Please return the lines from the start through the line containing "Action: (615, 50)", copying each one without any change.

Entries drawn from a collection:

....................

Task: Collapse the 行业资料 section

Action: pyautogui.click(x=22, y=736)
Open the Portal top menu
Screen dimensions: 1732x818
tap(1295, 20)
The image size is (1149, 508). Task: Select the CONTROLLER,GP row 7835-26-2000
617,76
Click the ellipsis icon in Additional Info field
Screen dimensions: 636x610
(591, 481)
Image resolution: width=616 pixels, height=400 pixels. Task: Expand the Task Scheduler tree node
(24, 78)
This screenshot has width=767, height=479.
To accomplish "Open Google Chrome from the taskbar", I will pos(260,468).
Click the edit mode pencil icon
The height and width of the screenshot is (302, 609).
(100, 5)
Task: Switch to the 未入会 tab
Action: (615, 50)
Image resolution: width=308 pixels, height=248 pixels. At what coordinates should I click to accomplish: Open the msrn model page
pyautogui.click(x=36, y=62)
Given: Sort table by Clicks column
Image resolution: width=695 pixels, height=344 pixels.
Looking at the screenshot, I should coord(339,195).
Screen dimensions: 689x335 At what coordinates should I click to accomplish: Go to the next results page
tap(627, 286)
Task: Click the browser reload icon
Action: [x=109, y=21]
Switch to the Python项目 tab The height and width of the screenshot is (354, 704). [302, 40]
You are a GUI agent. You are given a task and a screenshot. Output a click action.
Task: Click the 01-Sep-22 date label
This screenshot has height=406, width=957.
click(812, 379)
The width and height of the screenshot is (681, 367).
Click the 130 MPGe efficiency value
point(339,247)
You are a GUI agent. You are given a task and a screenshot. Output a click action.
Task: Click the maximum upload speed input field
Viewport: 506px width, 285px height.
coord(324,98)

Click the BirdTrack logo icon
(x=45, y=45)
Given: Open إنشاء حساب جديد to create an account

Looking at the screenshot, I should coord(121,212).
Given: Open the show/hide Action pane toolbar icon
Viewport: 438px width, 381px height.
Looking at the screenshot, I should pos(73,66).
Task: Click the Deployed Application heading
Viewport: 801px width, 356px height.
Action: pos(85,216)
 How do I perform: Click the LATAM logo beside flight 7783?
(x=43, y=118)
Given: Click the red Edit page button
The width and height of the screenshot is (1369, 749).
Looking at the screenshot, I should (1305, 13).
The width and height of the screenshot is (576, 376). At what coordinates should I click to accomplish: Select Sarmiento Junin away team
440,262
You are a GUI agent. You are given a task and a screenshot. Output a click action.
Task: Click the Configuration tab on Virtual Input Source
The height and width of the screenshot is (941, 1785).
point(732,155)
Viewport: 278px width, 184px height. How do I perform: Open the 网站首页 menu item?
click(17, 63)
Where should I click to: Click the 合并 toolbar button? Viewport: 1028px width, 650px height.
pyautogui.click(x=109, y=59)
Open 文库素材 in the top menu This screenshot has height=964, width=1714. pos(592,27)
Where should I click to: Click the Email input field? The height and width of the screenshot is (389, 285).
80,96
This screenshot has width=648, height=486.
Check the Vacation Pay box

....................

● **Answer to the exercise**
Task: Collapse the 行业资料 section

Action: pyautogui.click(x=22, y=736)
Open the Portal top menu
Screen dimensions: 1732x818
tap(1295, 20)
The image size is (1149, 508). Task: Select the CONTROLLER,GP row 7835-26-2000
617,76
Click the ellipsis icon in Additional Info field
Screen dimensions: 636x610
(591, 481)
Image resolution: width=616 pixels, height=400 pixels. Task: Expand the Task Scheduler tree node
(24, 78)
This screenshot has width=767, height=479.
To accomplish "Open Google Chrome from the taskbar", I will pos(260,468).
Click the edit mode pencil icon
The height and width of the screenshot is (302, 609).
(100, 5)
Task: Switch to the 未入会 tab
Action: (615, 50)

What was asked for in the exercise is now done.